Some people are understandably concerned that the speed of both scientific review and vaccine regulation could compromise safety — despite vaccine developers’ and regulators’ assurances to the contrary. To build confidence in vaccination, it’s important that regulators, companies and their research partners keep promises they have made to ensure transparency, publish data and engage with open discussion of those data as they arrive.

The US Food and Drug Administration, for example, has pledged to hold a public meeting of its external advisers in early December to discuss the data before issuing an emergency use authorization to distribute a vaccine.
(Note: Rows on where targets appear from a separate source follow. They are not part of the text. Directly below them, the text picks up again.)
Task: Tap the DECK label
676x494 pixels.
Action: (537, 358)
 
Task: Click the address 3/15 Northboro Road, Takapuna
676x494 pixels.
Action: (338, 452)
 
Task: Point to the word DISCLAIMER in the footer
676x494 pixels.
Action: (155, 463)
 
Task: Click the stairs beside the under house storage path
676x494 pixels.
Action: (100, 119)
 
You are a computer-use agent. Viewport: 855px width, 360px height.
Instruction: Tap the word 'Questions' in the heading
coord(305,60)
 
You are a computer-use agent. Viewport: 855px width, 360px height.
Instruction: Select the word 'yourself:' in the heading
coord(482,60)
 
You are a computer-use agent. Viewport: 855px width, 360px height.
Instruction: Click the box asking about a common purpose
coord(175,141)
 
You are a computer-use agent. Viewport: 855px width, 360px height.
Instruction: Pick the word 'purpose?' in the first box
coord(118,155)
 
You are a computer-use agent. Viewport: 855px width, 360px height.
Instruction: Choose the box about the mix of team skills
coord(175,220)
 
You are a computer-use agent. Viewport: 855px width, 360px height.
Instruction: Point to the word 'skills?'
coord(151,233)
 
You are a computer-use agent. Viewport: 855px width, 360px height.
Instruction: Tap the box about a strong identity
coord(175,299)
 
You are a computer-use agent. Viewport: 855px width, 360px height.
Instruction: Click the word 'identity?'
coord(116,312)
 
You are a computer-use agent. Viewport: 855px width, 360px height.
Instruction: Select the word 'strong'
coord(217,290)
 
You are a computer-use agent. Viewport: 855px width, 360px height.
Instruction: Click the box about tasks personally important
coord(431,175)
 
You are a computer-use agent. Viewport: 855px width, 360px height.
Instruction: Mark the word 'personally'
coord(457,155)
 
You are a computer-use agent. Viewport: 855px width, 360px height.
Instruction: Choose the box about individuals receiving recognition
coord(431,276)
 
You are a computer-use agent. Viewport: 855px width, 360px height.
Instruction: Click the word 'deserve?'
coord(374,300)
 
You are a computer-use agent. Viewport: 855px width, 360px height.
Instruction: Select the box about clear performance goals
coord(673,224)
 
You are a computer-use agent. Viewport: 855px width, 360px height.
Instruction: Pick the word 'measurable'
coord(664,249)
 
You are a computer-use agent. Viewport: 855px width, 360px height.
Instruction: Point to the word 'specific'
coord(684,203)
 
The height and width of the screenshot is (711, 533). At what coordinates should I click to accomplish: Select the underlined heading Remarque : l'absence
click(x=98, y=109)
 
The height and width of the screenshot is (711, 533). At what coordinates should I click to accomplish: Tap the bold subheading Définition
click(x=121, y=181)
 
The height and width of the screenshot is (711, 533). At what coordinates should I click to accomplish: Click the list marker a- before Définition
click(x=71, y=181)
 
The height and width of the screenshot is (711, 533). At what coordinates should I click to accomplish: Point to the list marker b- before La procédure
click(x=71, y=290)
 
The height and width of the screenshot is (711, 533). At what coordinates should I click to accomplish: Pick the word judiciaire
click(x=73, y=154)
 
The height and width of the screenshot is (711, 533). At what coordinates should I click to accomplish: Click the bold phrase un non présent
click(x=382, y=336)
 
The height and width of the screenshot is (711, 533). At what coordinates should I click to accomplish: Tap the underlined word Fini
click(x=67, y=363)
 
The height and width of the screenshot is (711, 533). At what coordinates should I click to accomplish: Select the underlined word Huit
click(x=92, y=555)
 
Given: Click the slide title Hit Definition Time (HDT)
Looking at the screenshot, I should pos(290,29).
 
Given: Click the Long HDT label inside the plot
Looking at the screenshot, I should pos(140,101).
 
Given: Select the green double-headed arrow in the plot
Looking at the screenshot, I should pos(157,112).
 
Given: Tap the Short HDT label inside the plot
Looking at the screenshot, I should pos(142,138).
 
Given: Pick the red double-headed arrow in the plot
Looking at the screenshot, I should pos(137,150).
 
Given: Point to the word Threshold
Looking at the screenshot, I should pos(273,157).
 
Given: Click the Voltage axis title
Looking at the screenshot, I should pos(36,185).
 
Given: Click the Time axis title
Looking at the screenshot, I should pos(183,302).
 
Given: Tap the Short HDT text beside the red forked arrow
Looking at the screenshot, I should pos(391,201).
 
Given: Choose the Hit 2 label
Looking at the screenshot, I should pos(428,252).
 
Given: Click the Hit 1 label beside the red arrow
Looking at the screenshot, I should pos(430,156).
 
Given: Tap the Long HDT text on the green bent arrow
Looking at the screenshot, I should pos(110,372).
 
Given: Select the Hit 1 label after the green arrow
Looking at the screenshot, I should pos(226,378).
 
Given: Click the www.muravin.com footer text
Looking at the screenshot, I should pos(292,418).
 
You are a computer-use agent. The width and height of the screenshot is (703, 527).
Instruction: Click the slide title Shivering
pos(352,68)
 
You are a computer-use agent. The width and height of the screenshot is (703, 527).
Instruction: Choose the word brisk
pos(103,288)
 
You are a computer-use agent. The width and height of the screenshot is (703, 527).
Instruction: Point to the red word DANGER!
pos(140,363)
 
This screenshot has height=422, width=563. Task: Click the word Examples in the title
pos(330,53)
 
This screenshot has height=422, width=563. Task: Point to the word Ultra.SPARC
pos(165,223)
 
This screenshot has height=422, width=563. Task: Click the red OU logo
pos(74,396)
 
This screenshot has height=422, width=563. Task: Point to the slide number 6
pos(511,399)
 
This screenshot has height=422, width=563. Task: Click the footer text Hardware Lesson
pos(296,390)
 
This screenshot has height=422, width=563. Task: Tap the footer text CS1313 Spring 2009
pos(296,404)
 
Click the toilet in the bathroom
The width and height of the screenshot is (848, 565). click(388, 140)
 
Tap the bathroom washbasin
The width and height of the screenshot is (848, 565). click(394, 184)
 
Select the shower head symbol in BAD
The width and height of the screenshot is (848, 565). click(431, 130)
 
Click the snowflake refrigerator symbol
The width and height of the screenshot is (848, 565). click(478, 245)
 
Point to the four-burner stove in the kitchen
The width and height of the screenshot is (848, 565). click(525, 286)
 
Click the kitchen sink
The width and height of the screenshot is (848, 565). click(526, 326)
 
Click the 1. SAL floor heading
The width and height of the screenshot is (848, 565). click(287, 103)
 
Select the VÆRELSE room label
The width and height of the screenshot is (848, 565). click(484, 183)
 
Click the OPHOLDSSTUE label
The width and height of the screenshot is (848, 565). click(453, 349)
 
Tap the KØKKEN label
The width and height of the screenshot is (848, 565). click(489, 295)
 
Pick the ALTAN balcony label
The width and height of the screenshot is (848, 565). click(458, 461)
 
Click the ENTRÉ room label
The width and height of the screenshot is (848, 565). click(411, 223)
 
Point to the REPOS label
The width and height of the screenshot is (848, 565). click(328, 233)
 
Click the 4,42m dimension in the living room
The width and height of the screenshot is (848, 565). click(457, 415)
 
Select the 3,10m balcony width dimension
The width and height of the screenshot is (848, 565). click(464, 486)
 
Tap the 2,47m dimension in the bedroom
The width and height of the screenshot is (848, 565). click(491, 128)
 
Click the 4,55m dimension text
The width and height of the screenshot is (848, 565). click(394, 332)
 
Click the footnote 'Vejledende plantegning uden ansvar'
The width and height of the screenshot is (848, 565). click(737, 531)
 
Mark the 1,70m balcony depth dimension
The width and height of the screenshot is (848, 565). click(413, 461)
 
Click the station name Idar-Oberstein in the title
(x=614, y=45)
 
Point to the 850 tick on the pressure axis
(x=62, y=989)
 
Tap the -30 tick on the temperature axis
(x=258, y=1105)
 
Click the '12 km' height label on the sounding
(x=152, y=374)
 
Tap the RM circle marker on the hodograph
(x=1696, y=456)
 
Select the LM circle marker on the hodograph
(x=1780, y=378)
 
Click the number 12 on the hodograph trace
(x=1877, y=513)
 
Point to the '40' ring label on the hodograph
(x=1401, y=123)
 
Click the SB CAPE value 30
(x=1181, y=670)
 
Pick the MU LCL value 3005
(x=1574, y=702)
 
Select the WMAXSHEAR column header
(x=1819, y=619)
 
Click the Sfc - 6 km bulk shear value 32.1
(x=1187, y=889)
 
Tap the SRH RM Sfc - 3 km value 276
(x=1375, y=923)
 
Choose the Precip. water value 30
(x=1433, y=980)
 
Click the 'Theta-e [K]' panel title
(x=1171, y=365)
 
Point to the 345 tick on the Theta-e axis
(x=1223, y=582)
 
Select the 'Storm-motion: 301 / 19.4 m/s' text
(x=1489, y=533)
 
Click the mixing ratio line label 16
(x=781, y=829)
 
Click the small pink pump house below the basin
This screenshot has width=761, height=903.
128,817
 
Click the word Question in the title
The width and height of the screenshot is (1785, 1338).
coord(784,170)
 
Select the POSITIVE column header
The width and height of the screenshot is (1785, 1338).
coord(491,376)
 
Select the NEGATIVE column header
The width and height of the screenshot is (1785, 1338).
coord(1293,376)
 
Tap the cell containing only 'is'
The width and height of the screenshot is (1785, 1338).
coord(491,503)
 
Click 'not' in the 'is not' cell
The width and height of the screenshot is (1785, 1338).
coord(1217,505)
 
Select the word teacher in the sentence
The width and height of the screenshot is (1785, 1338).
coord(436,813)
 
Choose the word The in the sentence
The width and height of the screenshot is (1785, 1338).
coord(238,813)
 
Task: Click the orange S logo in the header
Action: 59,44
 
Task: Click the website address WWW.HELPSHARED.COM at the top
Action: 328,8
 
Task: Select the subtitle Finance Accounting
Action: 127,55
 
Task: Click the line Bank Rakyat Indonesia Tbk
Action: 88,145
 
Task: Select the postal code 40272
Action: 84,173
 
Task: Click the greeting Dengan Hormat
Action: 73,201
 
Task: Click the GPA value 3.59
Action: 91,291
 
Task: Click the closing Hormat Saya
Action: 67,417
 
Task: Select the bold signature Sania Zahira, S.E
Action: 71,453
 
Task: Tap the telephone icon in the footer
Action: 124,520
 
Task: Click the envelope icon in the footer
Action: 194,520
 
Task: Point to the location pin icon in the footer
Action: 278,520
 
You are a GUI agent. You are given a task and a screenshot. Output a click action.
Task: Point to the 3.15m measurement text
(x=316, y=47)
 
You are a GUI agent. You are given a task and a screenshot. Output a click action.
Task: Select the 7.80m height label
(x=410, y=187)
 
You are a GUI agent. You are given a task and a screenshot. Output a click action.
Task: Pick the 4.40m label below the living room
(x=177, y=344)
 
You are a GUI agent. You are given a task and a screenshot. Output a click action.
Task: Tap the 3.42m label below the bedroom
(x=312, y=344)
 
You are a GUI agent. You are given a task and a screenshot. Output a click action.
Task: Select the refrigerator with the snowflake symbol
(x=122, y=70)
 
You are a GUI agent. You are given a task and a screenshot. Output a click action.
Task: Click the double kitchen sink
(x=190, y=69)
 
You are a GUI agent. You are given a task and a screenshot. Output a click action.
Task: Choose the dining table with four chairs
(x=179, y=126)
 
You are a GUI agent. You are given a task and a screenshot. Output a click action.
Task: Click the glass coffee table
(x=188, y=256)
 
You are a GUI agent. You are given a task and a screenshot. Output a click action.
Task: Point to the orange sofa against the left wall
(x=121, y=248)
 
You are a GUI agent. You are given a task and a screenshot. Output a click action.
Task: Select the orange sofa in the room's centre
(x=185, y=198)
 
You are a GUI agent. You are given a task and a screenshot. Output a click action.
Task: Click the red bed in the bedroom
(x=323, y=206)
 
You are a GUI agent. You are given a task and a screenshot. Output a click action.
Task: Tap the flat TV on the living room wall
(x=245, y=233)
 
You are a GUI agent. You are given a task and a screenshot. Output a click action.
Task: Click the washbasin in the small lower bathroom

This kind of transparency — and the option for open airing of concerns about data, should there be any — is much needed. It stands in contrast to the agency’s earlier, opaque granting of authorizations for COVID-19 treatments.

Most vaccine teams and drug regulators have stated their commitment to data transparency. But much of what we know about the latest vaccine trials has been communicated through press releases and media interviews, rather than through research papers that have been subject to independent peer review.

Such speed of communication is necessary in an emergency. But more-complete data should not be held back, and the teams involved must be prepared to provide access to all relevant data as soon as this is practically possible, to allow others to scrutinize their findings and test their claims. It is important that companies continue to release their data as analyses are completed, and release preprint papers of completed studies, so that the work can be discussed quickly.

Regulators should also share their data and analyses with regulatory bodies in other countries, to speed up approval decisions around the world. And regulators and vaccine makers must remember that vaccines will be less effective if people refuse inoculation because of vaccine hesitancy.

It’s also crucial that the current public-health measures are not relaxed. The coming holiday season in some countries could trigger outbreaks as people rush to see long-missed family and friends. Vigilance is still important — perhaps even more so — as people see a welcome light at the end of the pandemic tunnel.

Vaccine distribution poses another daunting challenge, and is accompanied by questions such as how much it will cost and who will pay for it. One of the vaccines that has shown success in late-stage trials was developed by researchers at the University of Oxford, UK, and the pharmaceutical firm AstraZeneca in Cambridge, UK. This vaccine can be stored in a normal refrigerator, which makes rapid distribution more feasible than it would be for the vaccine developed by Pfizer in New York City and BioNTech in Mainz, Germany — which might be more effective than the Oxford vaccine, but needs to be stored at temperatures below −70 °C.

Importantly, AstraZeneca and Oxford have also pledged to provide their vaccine at cost price to all during the pandemic, and to maintain this price for low- and middle-income countries after the pandemic, when a vaccine will still be needed in case of future outbreaks. But, as Nature went to press, neither Pfizer nor Moderna, a drug company in Cambridge, Massachusetts, which has a similarly promising vaccine candidate, had committed to keeping prices down once the current pandemic is over. They need to change this stance.

A number of countries — most of them wealthy — have already pre-ordered nearly four billion vaccine doses and have options for a further 5 billion, at the current prices. COVAX, a global alliance seeking to ensure that low- and middle-income countries get adequate vaccine provision, has been able to secure vaccines for only around 250 million people — far below what is needed. Once prices start to increase, the poorest countries will be even less able to pay than they are now.

Not making the vaccine affordable for these nations would be morally wrong. It would also be short-sighted, because, as infectious-disease researchers often say, an outbreak anywhere is an outbreak everywhere.